__What to work on__.
A – Answer these questions from the text about Claude Tag in Slack:
(i) What model does Claude Tag run on?
(ii) What kind of queries did the Glean evaluation test Claude (Sonnet 4.5) against?
(iii) What does Claude Tag channel usage draw from?
B – Extend the text about Claude Tag in Slack, picking up after its final sentence.

__Extracted text__.
· · · · · · ·
As of June 2026 there is no neutral independent benchmark comparing the two inside Slack, so the honest answer is decided by what your org is already paying for and where the sensitive data lives. Claude Tag is bundled into Claude Team and Enterprise seats your org may already hold, runs on Opus 4.8, and ties every action back to a human requester through the audit log and Agent Identity. The Glean evaluation cited earlier tested Claude (Sonnet 4.5) against enterprise retrieval queries, not head-to-head with GPT inside Slack, so it doesn't settle the question. Pilot whichever one your security review clears first against the four audit-log checks in the setup section.

Does Claude Tag use the same token quota as Claude Code, or are channels metered separately?

They are metered separately. Claude Tag channel usage draws from the organization's monthly spending limit (set during setup, with options from $100 to Unlimited). Claude Code usage runs against whichever plan seat includes it. The two are tracked independently. The channel-vs-DM split within Claude Tag is also separate: channel work draws from the org cap, direct messages draw from the individual user's Claude account.
· · · · · · ·
(Collected data)
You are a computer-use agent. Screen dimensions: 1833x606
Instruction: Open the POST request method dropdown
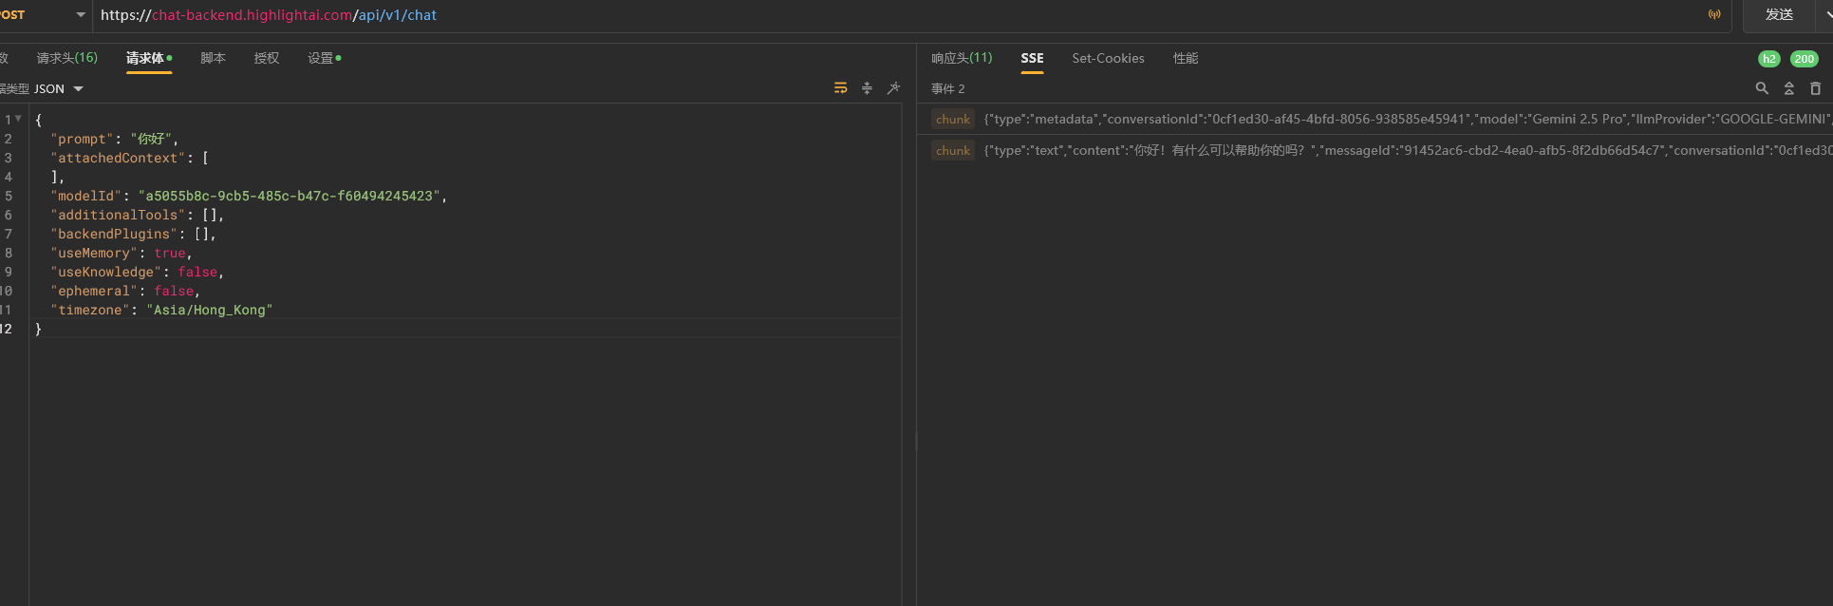click(x=80, y=15)
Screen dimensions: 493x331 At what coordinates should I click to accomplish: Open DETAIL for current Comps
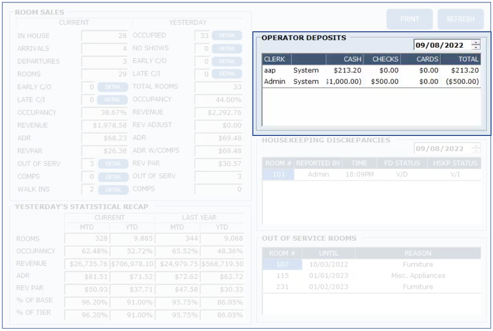pyautogui.click(x=113, y=177)

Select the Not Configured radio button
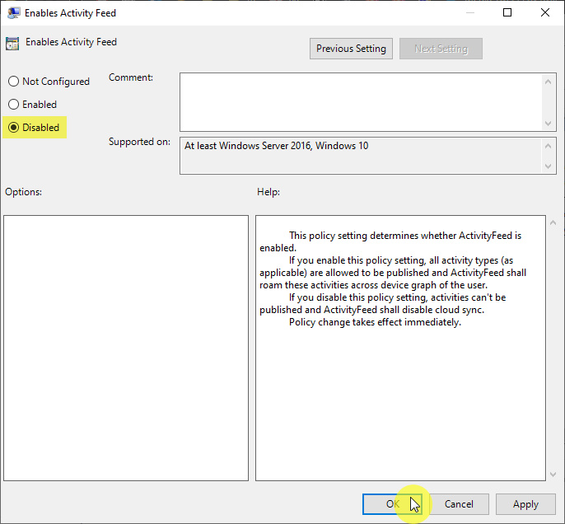point(13,82)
· · · · · · ·
__Answers per task__.
A –
(i) Opus 4.8
(ii) Enterprise retrieval queries
(iii) The organization's monthly spending limit

B –
How does the shared @Claude channel identity handle conflicting instructions from different users in the same channel?

Anthropic has not documented how Claude arbitrates between conflicting simultaneous instructions from different users in the same channel. Based on the shared-identity model described by Anthropic, Claude works within the standing instructions the admin has set for that channel, and within-thread work is scoped to the active thread. How it resolves two users issuing contradictory requests at the same moment is not in the launch materials. Check the admin documentation or the support channel for behavior on this edge case.

Can users or admins inspect, edit, or reset Claude Tag's channel memory?

The launch materials describe memory as scoped to admin-defined channels and auto-deleted within 30 days if the integration disconnects, but they do not document a UI for inspecting what Claude currently "remembers" about a channel, editing a specific incorrect memory, or selectively resetting one channel's memory without disconnecting the full integration. Disconnecting the integration is the documented path to clearing channel memory. The 30-day deletion then applies. If you need a wrong fact corrected without nuking the whole channel's memory, the practical workaround today is to post the correction in-channel so Claude reads it as new context. Whether the admin console exposes a finer-grained edit or reset flow is not confirmed in Anthropic's launch documentation.

Does the Microsoft 365 connector give Claude Tag ambient access to Teams data, or is it only available in claude.ai?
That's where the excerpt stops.